All of the entries need to be repeated exactly. Leave nothing out.

Saved data entries:
########################################

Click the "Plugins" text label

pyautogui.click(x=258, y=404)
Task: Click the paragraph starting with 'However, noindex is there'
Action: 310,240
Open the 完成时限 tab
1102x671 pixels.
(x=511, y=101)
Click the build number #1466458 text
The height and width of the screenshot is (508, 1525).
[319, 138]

########################################

■ EXERCISE RESULT ■
Click the "Plugins" text label

pyautogui.click(x=258, y=404)
Task: Click the paragraph starting with 'However, noindex is there'
Action: 310,240
Open the 完成时限 tab
1102x671 pixels.
(x=511, y=101)
Click the build number #1466458 text
The height and width of the screenshot is (508, 1525).
[319, 138]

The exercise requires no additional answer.